Pr. S. L. : Le certificat est remis en mains propres au demandeur. Il ne doit jamais être délivré à un conjoint ou à un parent (sauf exceptions : certificats de naissance, décès, d'internement, d'hospitalisation) ou lorsqu'il s'agit d'un mineur. Dans ce cas précis le certificat peut être remis aux tuteurs légaux.
 
Pour le nombre d’exemplaires, cela dépend du type de certificat demandé. Il est conseillé que le médecin dentiste garde un double du certificat et de le conserver en cas de réclamation quelque temps après la rédaction initiale. Cette précaution est indispensable en milieu hospitalier où les certificats sont rédigés par des internes qui changent de service.
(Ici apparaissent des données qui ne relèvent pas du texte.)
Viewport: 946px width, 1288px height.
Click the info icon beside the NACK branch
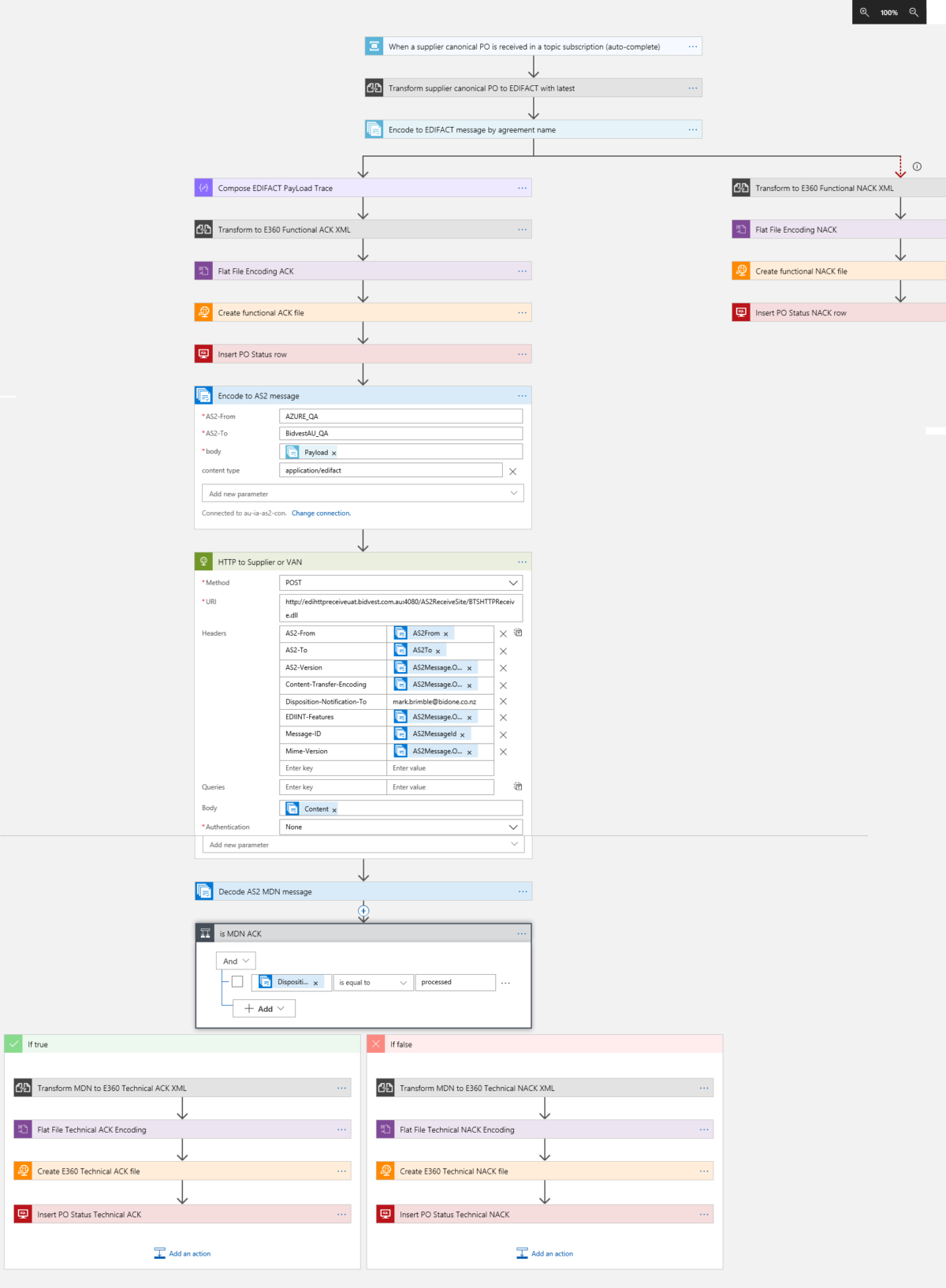917,166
Il est sage de conseiller à la victime de faire faire des photocopies conformes pour répondre à la demande de tous ceux qui le lui réclameront.

LCDD : Est ce que le médecin dentiste est obligé de donner un certificat médical ?
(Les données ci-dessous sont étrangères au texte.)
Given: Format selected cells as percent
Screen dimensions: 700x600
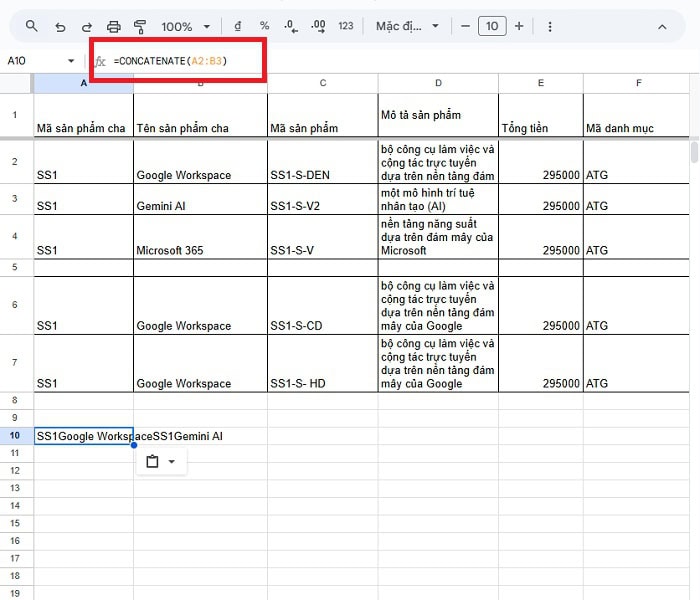Looking at the screenshot, I should pos(264,26).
Pr. S. L. : Le médecin en général est libre de refuser des soins ou rédiger un certificat sauf dans deux situations :
- en cas d'urgence, le certificat délivré, aussi bien en matière pénale que civile, à une victime ayant subi un dommage corporel, entre indiscutablement dans le cadre des obligations légales.
-  en cas de réquisition, "tout médecin est tenu de déférer aux  réquisitions de l'autorité publique".

LCDD :
Quelles est la ou les terminologies usuelles que l’on peut rencontrer dans un certificat ?
Mr S. L. :
ITT (incapacité temporaire totale) : La durée de l'ITT conditionne à la fois le tribunal compétent et l'importance de la peine dont l'auteur est passible.
Le Code pénal fait la distinction entre les coups et blessures volontaires et involontaires. La peine encourue par l’auteur des coups et blessures est déterminée suivant la durée de l’ITT fixée par le certificat médical initial.
Le médecin doit tenir compte de ses dispositions pénales pour évaluer la durée de l'ITT. Il doit rester dans un état d'indépendance absolue, sans complaisance ni bienveillance en faveur du blessé.

LCDD :
Le mot de la fin ?
Mr S. L. : Le certificat médical doit être l'expression de la plus stricte vérité, il engage la responsabilité pénale, civile et professionnelle du médecin. La délivrance d'un certificat de complaisance constitue une faute grave. Un certificat inexact ou falsifié est puni par le code pénal.